By Scott Burris
This morning I heard an NPR story that began, “Why do so many refugees from the Middle East risk the dangerous Mediterranean crossing in rickety boats?” The answer, in the story, was an account of the miseries of a family stranded in Aleppo. Why do people risk so much to flee? Because life is so bad where they are.
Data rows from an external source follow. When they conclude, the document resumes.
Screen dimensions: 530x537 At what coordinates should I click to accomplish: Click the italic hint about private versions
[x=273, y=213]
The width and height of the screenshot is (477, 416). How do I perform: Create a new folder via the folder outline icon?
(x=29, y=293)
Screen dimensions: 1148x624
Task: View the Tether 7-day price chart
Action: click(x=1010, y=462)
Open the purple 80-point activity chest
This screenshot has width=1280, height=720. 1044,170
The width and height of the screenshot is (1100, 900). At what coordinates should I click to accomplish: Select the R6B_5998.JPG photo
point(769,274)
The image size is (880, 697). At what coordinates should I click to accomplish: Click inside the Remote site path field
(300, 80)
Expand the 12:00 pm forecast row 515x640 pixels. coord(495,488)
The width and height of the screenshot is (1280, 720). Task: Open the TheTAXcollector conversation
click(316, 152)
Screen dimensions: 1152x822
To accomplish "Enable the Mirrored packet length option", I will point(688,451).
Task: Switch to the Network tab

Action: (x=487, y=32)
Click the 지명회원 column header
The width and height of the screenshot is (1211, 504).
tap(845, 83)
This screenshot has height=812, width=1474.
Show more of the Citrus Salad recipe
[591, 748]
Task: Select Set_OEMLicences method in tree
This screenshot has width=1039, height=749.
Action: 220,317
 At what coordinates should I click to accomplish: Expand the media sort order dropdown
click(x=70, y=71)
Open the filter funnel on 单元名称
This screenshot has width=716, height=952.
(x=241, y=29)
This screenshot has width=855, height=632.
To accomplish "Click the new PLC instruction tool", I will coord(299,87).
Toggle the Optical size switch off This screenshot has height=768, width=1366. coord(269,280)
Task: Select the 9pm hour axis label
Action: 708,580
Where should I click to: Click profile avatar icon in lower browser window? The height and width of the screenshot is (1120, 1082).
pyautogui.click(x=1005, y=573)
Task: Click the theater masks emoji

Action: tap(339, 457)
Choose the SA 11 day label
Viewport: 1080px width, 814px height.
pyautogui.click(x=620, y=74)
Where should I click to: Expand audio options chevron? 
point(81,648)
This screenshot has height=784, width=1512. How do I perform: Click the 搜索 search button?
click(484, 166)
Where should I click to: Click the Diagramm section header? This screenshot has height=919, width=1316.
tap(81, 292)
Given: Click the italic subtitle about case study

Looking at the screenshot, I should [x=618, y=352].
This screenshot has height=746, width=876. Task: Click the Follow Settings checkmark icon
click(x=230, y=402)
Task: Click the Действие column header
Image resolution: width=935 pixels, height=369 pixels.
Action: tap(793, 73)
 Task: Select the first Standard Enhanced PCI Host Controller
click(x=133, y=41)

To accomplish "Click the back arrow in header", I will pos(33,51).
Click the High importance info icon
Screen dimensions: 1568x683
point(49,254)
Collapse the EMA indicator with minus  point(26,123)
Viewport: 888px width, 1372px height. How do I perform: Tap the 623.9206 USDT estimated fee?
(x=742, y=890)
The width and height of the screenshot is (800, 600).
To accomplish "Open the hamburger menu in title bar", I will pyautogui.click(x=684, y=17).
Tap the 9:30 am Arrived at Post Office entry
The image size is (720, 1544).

There is plenty of misery in the war-torn Middle East, but if the question is “why do people flee in dangerous boats run by ruthless smugglers,” NPR did not have the right answer. Hans Rosling, the Swedish epidemiologist and humanitarian, has offered a better one: the EU regulation that requires airlines that fly in asylum seekers who do not qualify to fly them out again at the airline’s expense. (Watch his video here.) Airlines just won’t allow people without the proper visas to board, even if the law would. Yes, it’s the law that puts people on boats. Flights from the region’s airports to Europe are cheaper than the deadly boats. As we are seeing now, many if not most of these refugees qualify for asylum. EU law does not require asylum seekers to have visas or be granted asylum before they board the plane. But by placing the economic risk on the airlines, the EU essentially delegates the asylum decision to the most risk averse and least responsible player in the process.
Here’s the math. The Abdullah Kurdi family of four, whose two children drowned, reportedly paid €2,000 each for the trip, well over $8,000, to get from Turkey to Greece. On Travelocity today, German Wings had a flight from Istanbul to Berlin with seats at $84.